Her mother turns the laptop towards her with a YouTube page up.
See? she says.
A girl of about fourteen in a checked shirt and with her hair in a ponytail is dancing a routine in a TV studio made to look like a London street, and the dancer she’s dancing with is dressed as a phonebox, so that it literally looks like a public phonebox is dancing with the girl. The phonebox is rather rigid, as dancers go, and the girl has made herself rigid too and is doing steps to match the phonebox’s. The girl is bright, warm, likeable, and the dancer inside the phonebox costume is making a pretty good attempt at dancing like a phonebox might. The street stops its business and everybody watches the dance. Then out of the open door of the box comes the receiver, up on its flex like a charmed snake, and the girl takes it, puts it to her head and the dance ends when she says the word: hello?
I actually remember seeing this very episode, Elisabeth’s mother says. In our front room. When I was small.
Gosh, Elisabeth says.
Her mother watches it again. Elisabeth skims the day’s paper on her phone to catch up on the usual huge changes there’ve been in the last half hour. She clicks on an article headed Look Into My Eyes: Leave. EU Campaign Consulted TV Hypnotist. She scrolls down and skims the screen. The Power To Influence. I Can Make You Happy. Hypnotic Gastric Band. Helped produce social media ads. Are you concerned? Are you worried? Isn’t it time? Being engrossed in TV broadcasts equally hypnotic. Facts don’t work. Connect with people emotionally. Trump. Her mother starts the forty years ago dance routine up one more time; the jaunty music begins again.
Elisabeth switches her phone off and goes through to the hall to get her coat.
I’m off out for a bit, she says.
Her mother, still in front of the screen, nods and waves without looking. Her eyes are bright with what are probably tears.
But it’s a lovely day.
Elisabeth walks through the village, wondering if those children-shaped charity boxes, since the dogs were modelled on real dogs, were also modelled on real beggars, small ones, child-beggars with callipers, boxes hung round their necks. Then she wonders if there was ever a plan afoot to taxiderm real children and stand them in stations.
As she passes the house with GO and HOME still written across it she sees that underneath this someone has added, in varying bright colours, WE ARE ALREADY HOME THANK YOU and painted a tree next to it and a row of bright red flowers underneath it. There are flowers, lots of real ones, in cellophane and paper, on the pavement outside the house, so it looks a bit like an accident has recently happened there.

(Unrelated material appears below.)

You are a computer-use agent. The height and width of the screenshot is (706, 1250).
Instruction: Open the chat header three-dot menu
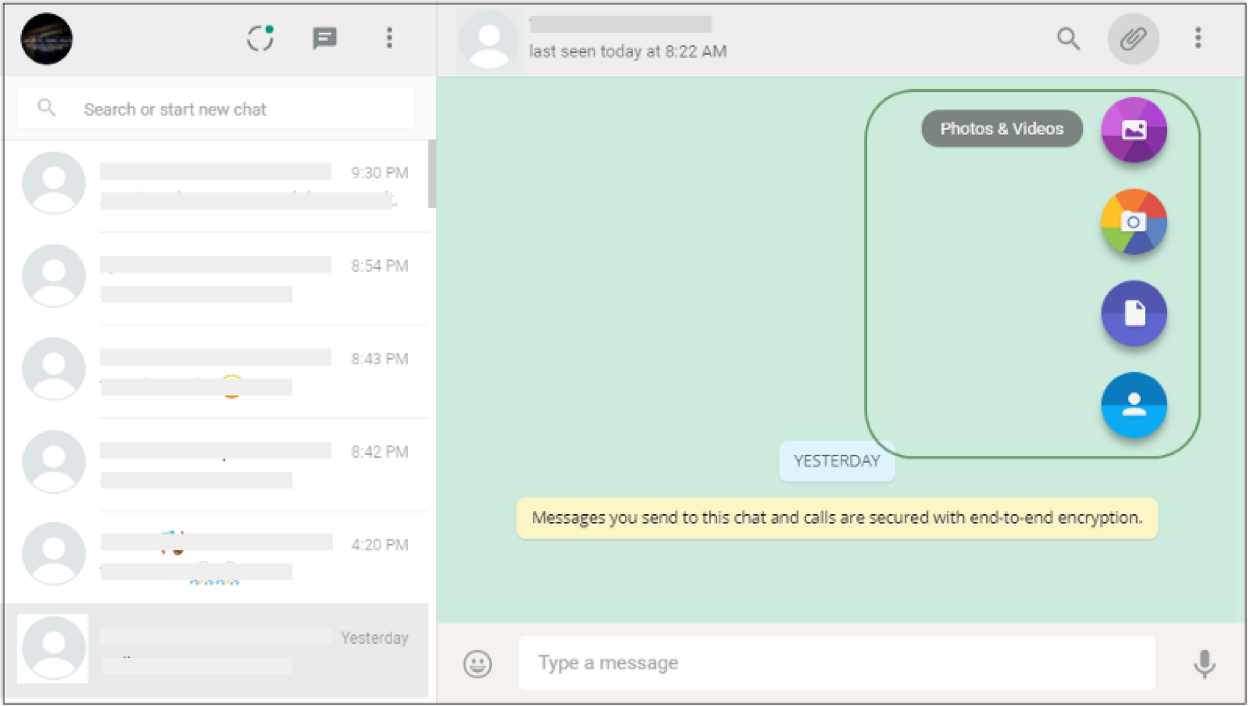pyautogui.click(x=1197, y=39)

She takes a photograph of the painted tree and flowers. Then she walks out of the village across the football pitch and out into the fields, thinking about the cow parsley, the painted flowers. The painting by Pauline Boty comes into her head, the one called With Love to Jean-Paul Belmondo. Maybe there’s something in it whether she’s got a job or not, something about the use of colour as language, the natural use of colour alongside the aesthetic use, the wild joyful brightness painted on the front of that house in a dire time, alongside the action of a painting like that one by Boty, in which a two-dimensional self is crowned with sensual colour, surrounded by orange and green and red so pure it’s like they’ve come straight out of the tube on to the canvas, and not just by colour but by notional petals, the deep genital looking rose formation all over the hat on the head of the image of Belmondo as if to press him richly under at the same time as raise him richly up.
The cow parsley. The painted flowers. Boty’s sheer unadulterated reds in the re-image-ing of the image. Put it together and what have you got? Anything useful?